:: PROBLEM STATEMENT ::
Copy the stretch of entries from the line containing "This screenshot has width=640, height=480." through the line containing "x-tick-label: 5000 is", swapping "screenshot" for "image" and leaving everything else unchanged.

╔══

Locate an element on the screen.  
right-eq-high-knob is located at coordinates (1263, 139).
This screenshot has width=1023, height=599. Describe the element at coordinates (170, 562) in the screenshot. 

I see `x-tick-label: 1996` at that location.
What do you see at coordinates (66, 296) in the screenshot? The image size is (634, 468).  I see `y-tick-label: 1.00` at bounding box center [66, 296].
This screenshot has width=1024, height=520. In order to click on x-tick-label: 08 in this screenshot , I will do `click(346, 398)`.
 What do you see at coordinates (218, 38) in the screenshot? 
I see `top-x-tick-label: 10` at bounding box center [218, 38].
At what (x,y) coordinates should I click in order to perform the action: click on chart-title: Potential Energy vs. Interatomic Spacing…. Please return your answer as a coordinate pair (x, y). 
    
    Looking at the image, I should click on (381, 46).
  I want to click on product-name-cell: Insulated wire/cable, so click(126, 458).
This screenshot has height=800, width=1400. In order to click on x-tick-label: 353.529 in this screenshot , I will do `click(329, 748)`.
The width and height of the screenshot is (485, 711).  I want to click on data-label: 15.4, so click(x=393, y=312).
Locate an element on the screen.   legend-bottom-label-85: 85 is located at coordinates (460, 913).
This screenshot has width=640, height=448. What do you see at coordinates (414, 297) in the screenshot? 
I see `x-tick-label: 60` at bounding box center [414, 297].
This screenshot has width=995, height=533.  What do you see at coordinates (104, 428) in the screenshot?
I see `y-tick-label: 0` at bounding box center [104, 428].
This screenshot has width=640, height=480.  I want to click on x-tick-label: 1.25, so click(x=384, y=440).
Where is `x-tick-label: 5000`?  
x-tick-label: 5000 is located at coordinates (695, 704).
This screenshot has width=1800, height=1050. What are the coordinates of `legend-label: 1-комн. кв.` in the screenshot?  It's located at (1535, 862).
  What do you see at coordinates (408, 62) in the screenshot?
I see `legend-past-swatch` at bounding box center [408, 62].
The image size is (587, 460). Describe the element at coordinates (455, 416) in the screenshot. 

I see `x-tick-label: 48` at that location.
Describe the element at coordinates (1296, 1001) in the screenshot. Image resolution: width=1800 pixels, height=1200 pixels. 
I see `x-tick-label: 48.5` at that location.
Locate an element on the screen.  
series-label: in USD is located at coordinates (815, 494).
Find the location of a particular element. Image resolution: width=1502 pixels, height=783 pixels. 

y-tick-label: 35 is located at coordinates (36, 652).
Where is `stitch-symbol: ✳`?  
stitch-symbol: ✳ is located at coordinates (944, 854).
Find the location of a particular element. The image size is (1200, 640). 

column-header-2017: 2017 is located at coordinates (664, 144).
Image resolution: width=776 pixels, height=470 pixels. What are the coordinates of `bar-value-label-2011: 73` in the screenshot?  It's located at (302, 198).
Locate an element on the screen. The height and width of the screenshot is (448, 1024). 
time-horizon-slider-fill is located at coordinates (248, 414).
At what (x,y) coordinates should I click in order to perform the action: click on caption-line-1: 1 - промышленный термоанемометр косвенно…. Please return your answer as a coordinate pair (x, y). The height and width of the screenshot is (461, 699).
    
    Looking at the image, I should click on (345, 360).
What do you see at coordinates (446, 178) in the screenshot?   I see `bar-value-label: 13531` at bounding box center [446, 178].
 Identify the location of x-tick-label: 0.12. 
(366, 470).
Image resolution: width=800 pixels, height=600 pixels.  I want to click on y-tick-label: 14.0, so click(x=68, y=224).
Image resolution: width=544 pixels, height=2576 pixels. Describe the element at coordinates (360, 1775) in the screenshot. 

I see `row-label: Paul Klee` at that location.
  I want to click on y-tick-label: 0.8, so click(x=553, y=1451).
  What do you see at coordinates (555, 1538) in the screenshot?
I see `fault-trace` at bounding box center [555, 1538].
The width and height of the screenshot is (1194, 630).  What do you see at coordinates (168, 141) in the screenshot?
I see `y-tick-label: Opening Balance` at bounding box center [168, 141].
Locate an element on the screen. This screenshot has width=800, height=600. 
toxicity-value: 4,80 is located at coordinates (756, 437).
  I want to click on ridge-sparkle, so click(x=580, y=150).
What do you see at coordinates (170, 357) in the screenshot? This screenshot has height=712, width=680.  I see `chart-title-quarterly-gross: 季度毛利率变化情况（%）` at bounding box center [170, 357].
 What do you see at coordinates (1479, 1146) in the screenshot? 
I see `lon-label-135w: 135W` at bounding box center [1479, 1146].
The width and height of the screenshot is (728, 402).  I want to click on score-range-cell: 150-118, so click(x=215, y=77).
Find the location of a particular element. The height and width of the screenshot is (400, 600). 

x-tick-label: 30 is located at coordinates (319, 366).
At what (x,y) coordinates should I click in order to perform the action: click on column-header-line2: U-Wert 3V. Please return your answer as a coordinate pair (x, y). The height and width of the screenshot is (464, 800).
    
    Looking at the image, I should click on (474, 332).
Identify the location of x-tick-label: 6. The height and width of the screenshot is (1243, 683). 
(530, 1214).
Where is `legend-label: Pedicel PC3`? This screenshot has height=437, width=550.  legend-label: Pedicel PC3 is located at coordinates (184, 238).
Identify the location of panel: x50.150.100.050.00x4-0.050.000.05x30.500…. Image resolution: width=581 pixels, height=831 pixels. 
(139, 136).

╚══

:: EXERCISE ANSWER ::
This image has width=640, height=480.  I want to click on x-tick-label: 1.25, so click(x=384, y=440).
Where is `x-tick-label: 5000`?  
x-tick-label: 5000 is located at coordinates (695, 704).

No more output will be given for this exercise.